Your instructions = Give an exact reproduction of the lines from the one with "At what coordinates" to the final line of the entries below, both ends included, and omit the pictures.
:::
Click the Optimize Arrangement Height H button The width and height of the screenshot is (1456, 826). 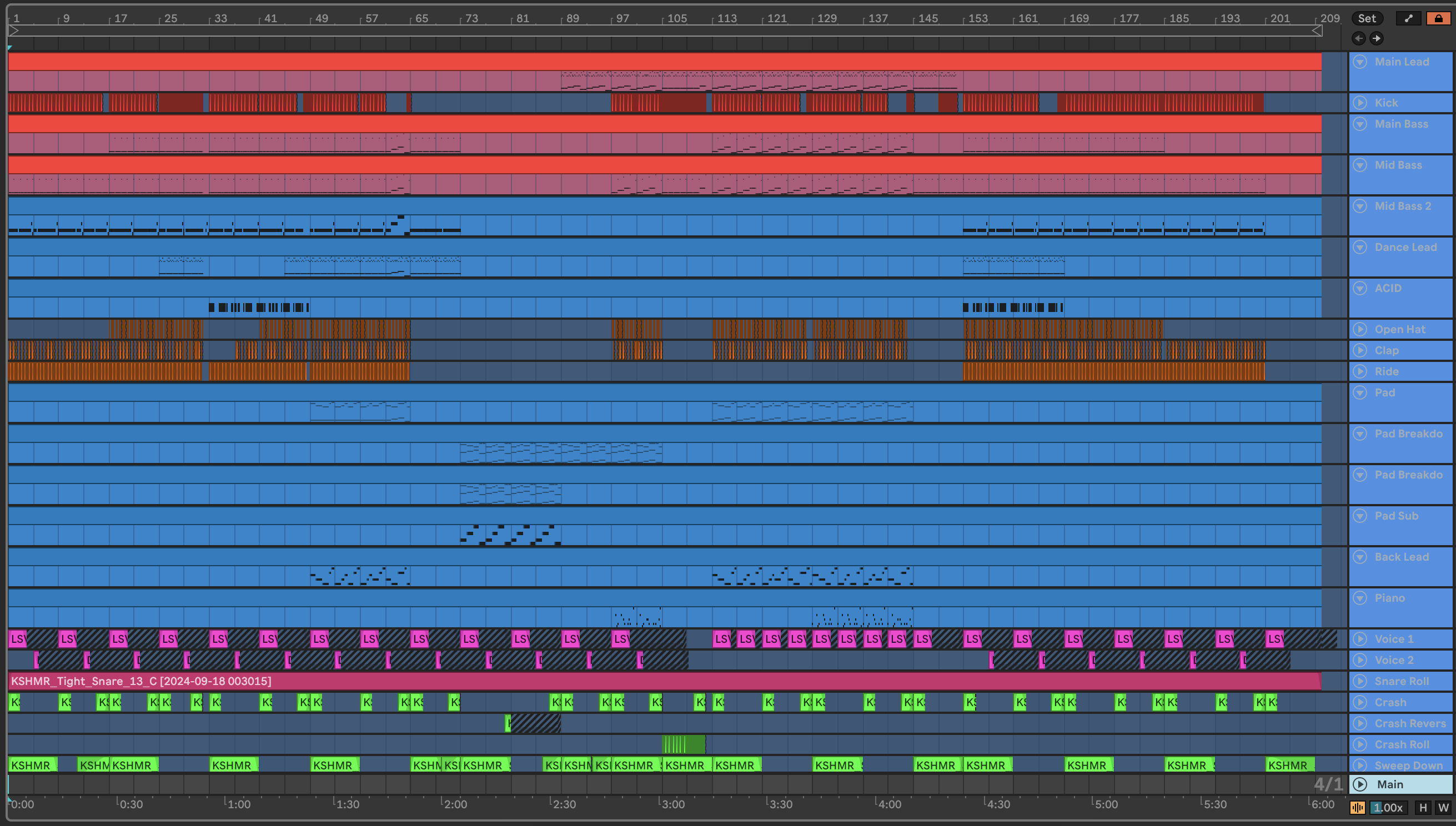[x=1423, y=807]
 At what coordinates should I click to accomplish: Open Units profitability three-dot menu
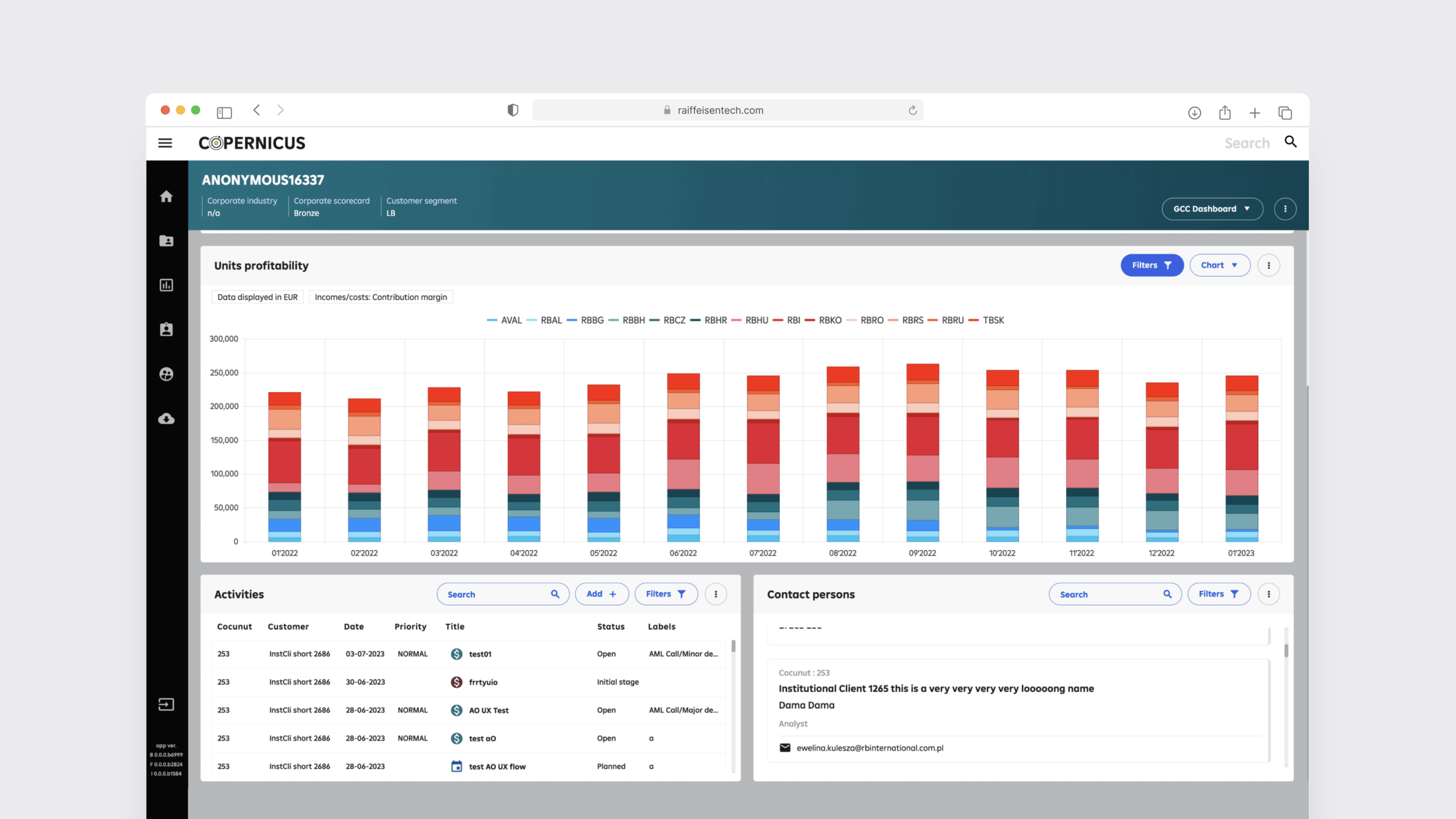pos(1268,265)
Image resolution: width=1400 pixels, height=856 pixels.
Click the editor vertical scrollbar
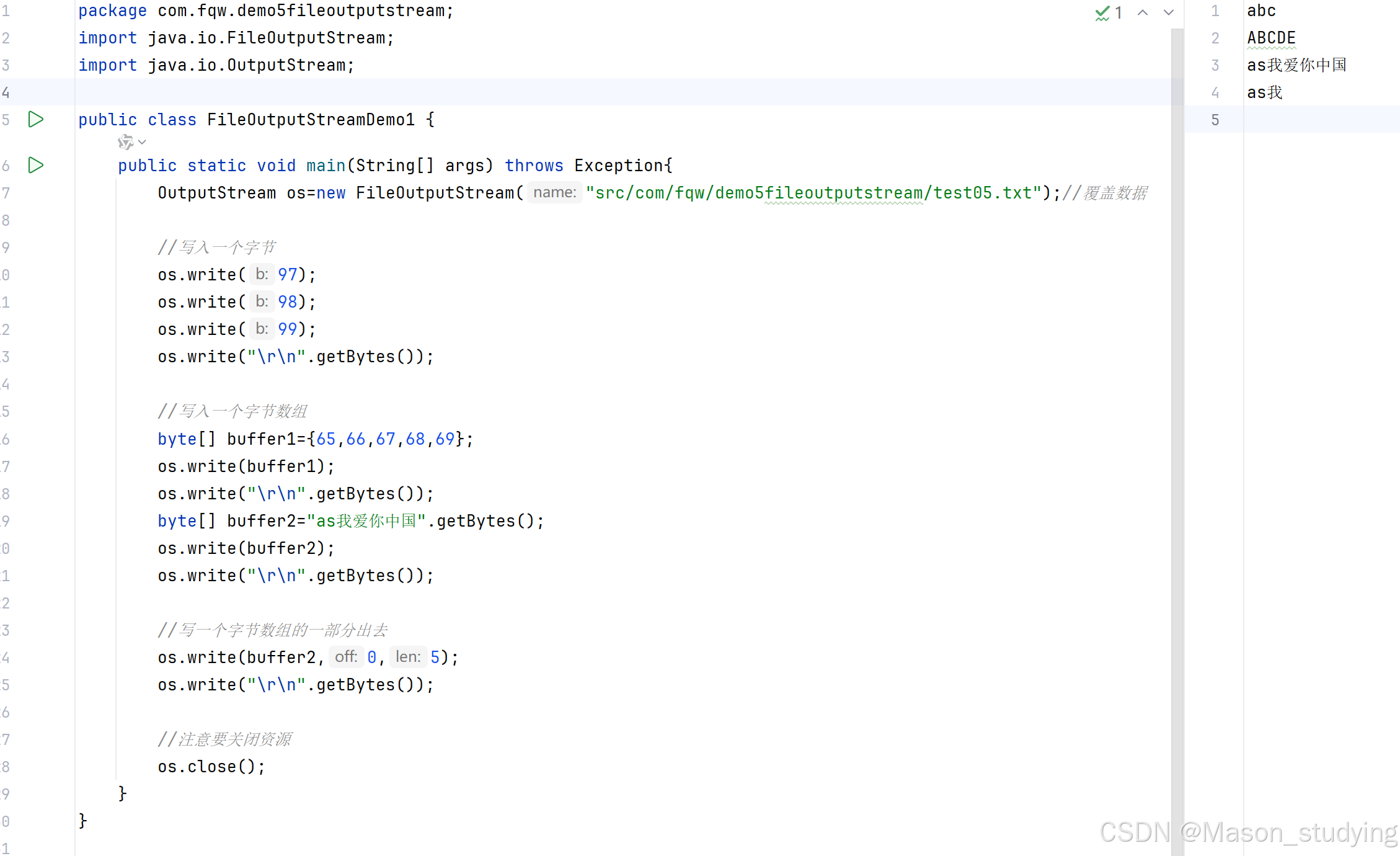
:::
Exercise result =
 At what coordinates should I click to accomplish: Open Units profitability three-dot menu
pos(1268,265)
Image resolution: width=1400 pixels, height=856 pixels.
Click the editor vertical scrollbar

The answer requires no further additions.